The Witcher 3 story primer: catch up on the essentials
The Witcher 3: Wild Hunt is a daunting game: a huge, open world RPG and the end of a trilogy starring monster hunter Geralt of Rivia. What do you need to be prepared? First comes brushing up on the events of The Witcher and The Witcher 2, Geralt’s previous video game adventures. Both are big games, dense with characters and political machinations. But that’s not the beginning and end of the Witcher-verse. Geralt’s origins lie in a series of novels by author Andrzej Sapkowski, and guess what? Some important characters from those novels will be showing up in The Witcher 3.
You don’t have to be well-versed in the Witcher novels to understand what’s going on in Wild Hunt: the games are spin-offs, and thus don’t tie directly into the events of the books. But Wild Hunt does pull in characters from those books, and reading a bit about Geralt’s relationships with them will help you hit the ground running in Wild Hunt.
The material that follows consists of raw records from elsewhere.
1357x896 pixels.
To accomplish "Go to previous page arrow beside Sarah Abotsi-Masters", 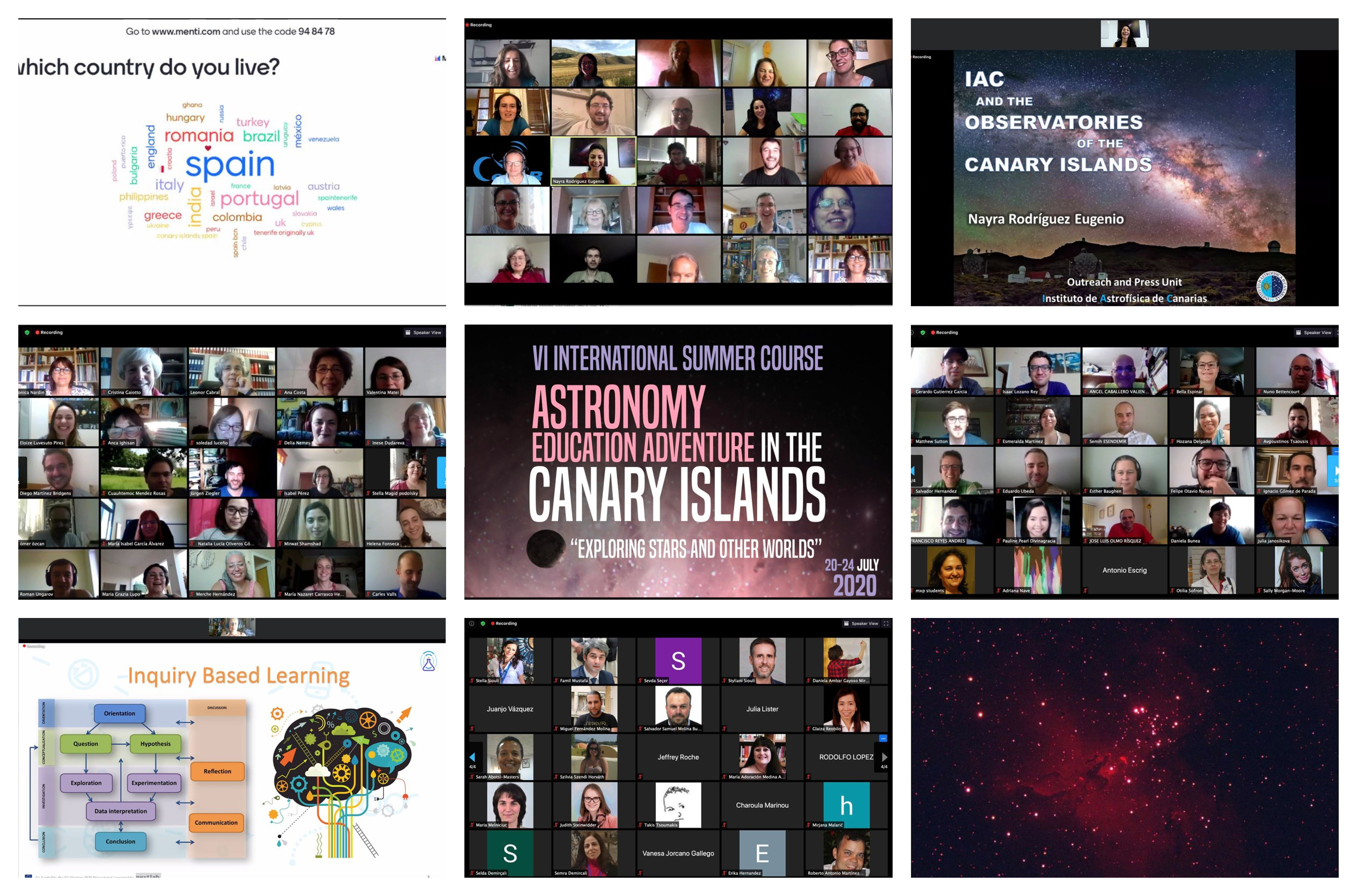I will pyautogui.click(x=472, y=757).
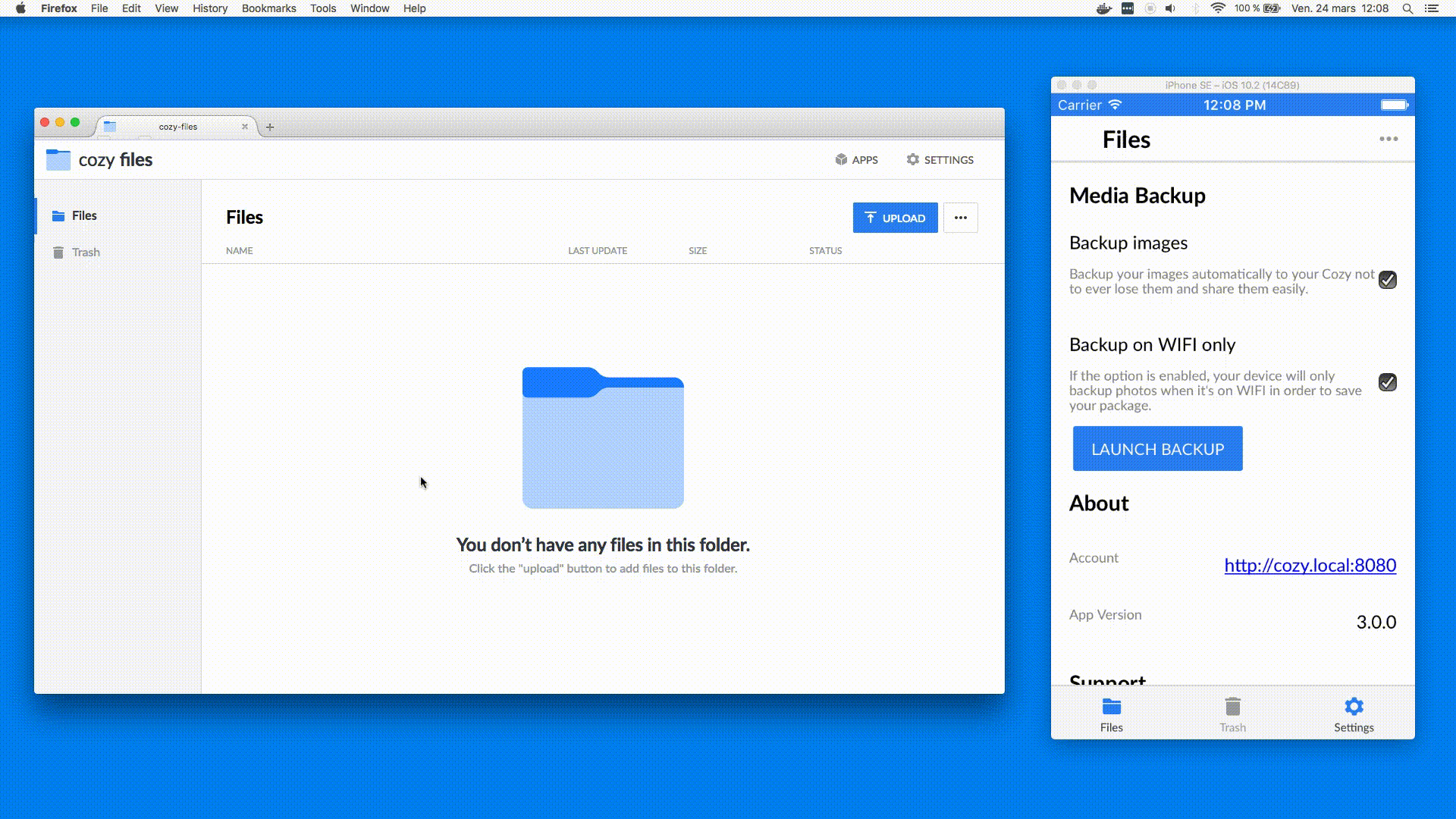Open the Apps cube icon
1456x819 pixels.
click(x=841, y=160)

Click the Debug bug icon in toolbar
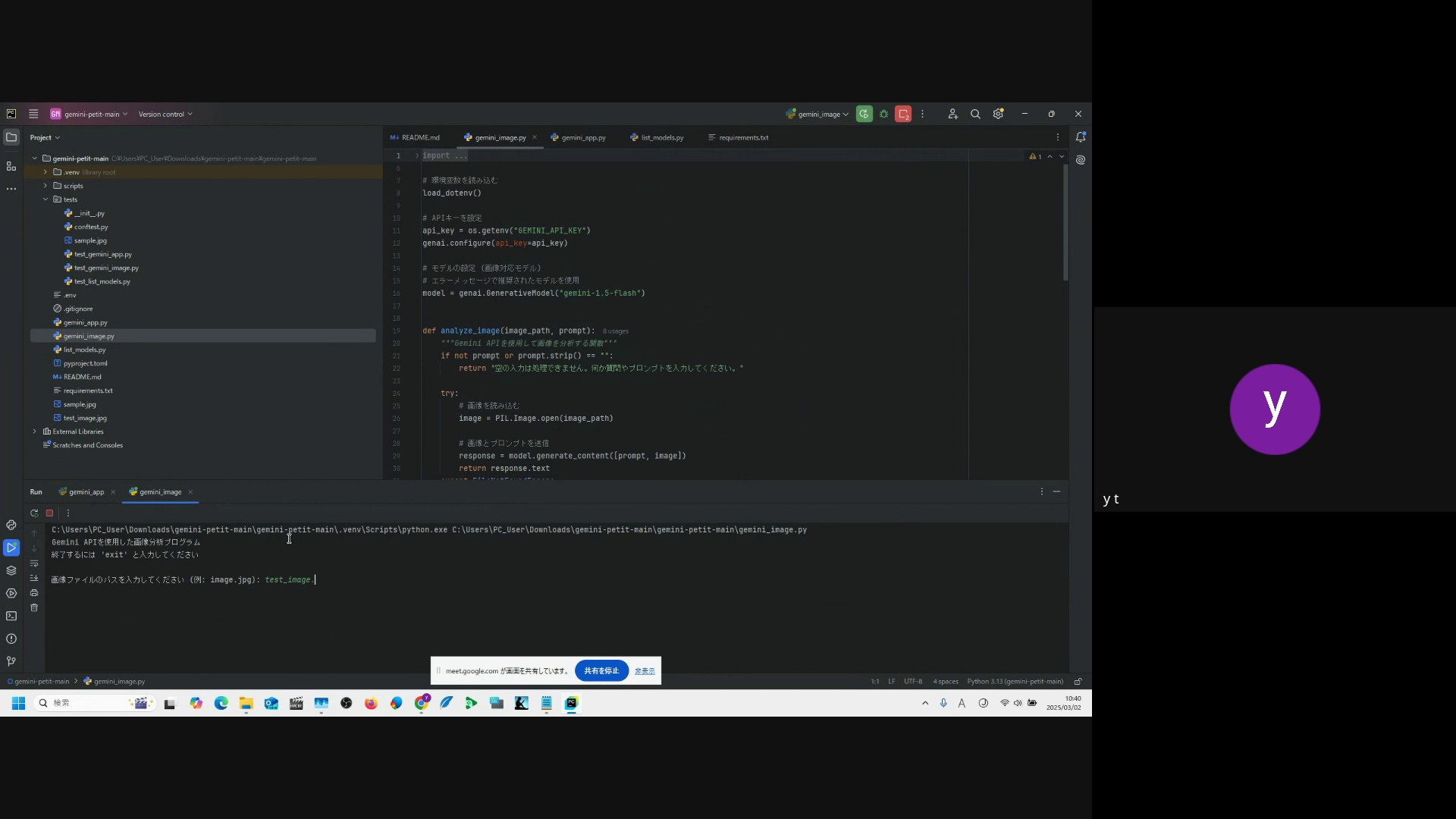tap(883, 114)
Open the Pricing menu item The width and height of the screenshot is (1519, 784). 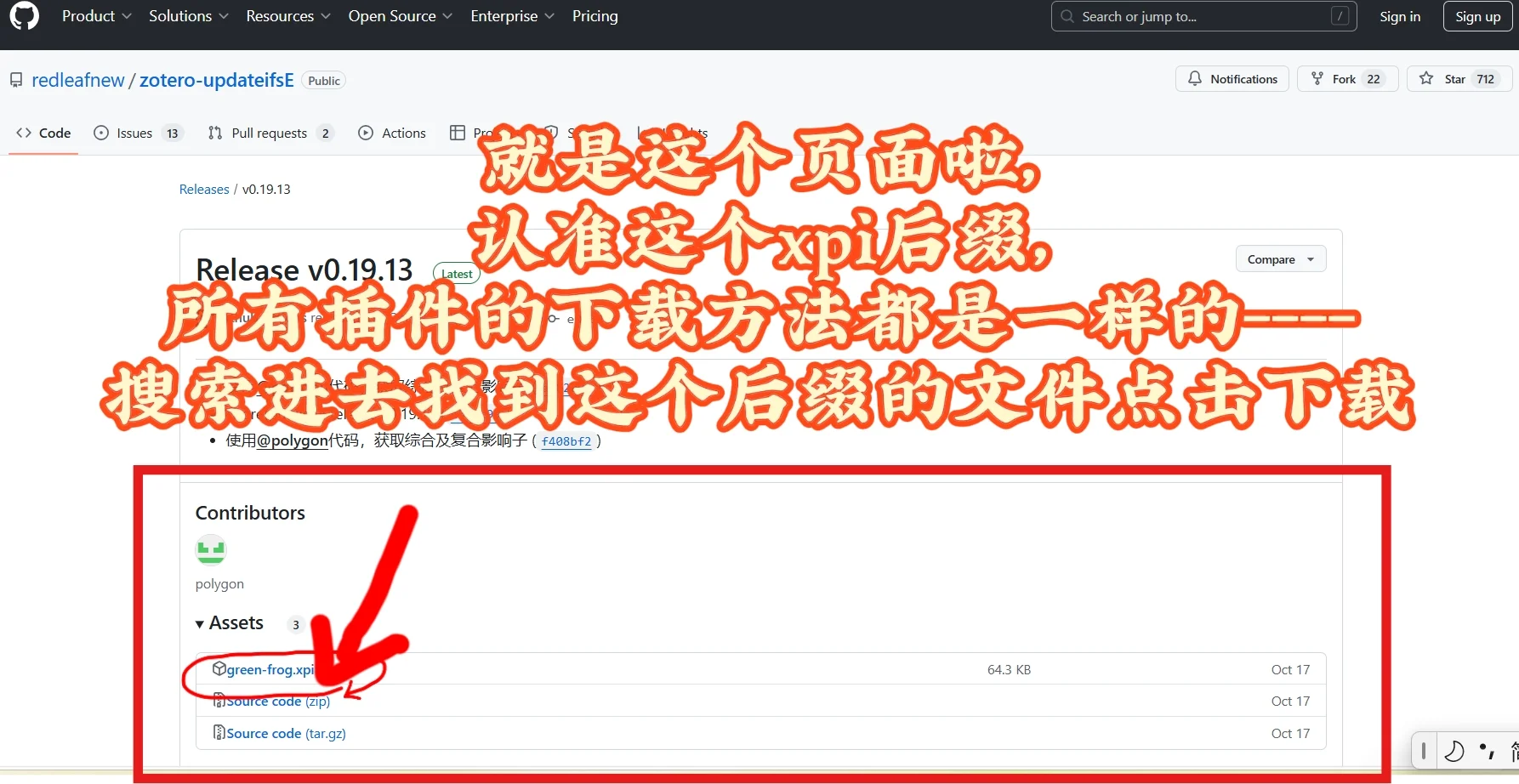click(x=595, y=15)
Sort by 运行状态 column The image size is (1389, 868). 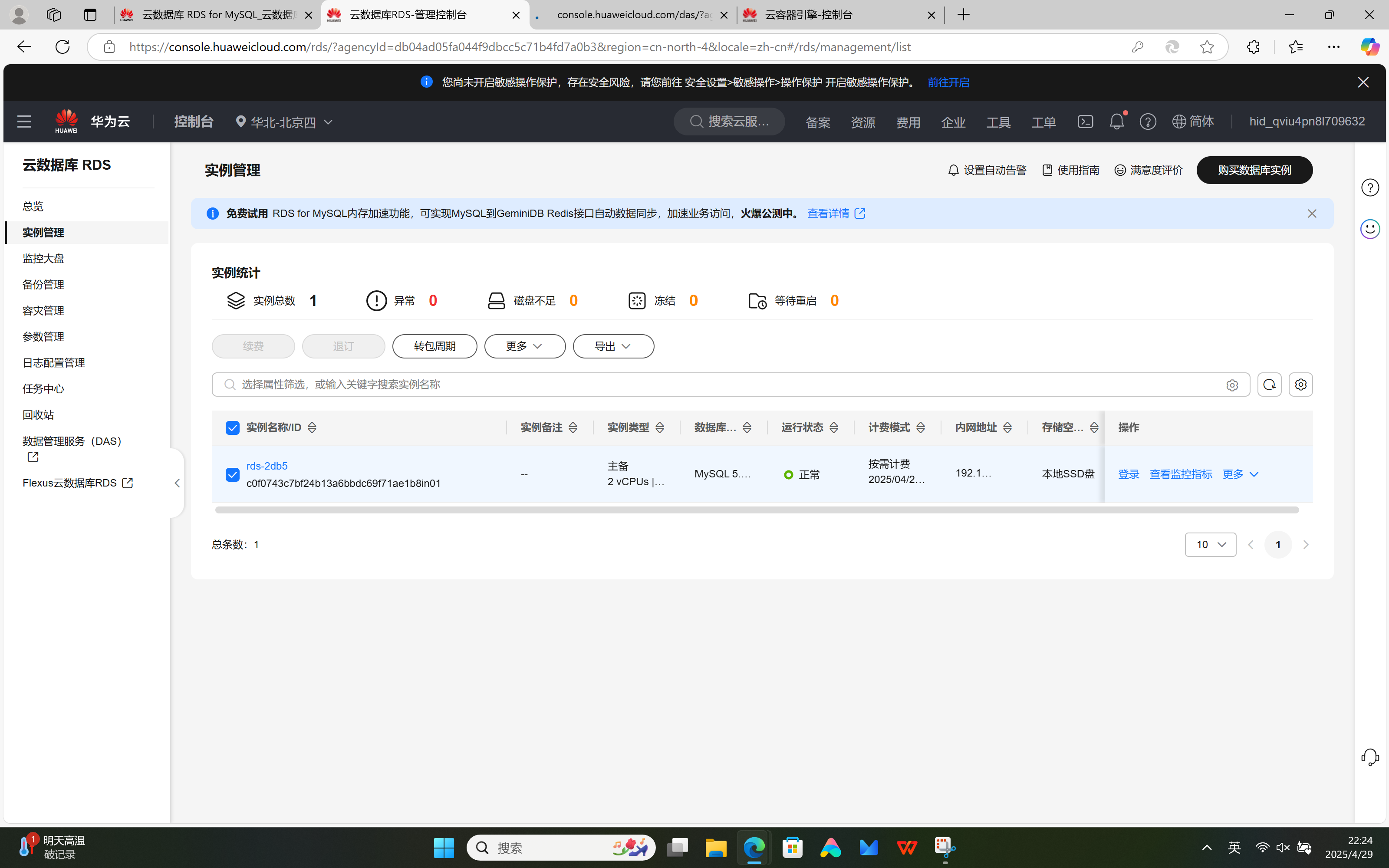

If you want to go into The Witcher 3 knowing more about, well, everything, we’re here to help. We’ll cover the basics below, but we’re also assembling some of our favorite recaps and lore resources from around the web. There’s already someone out there who could do it better than we ever could, so let the savviest Witcher 3 superfans help fill you in on everything you need to know.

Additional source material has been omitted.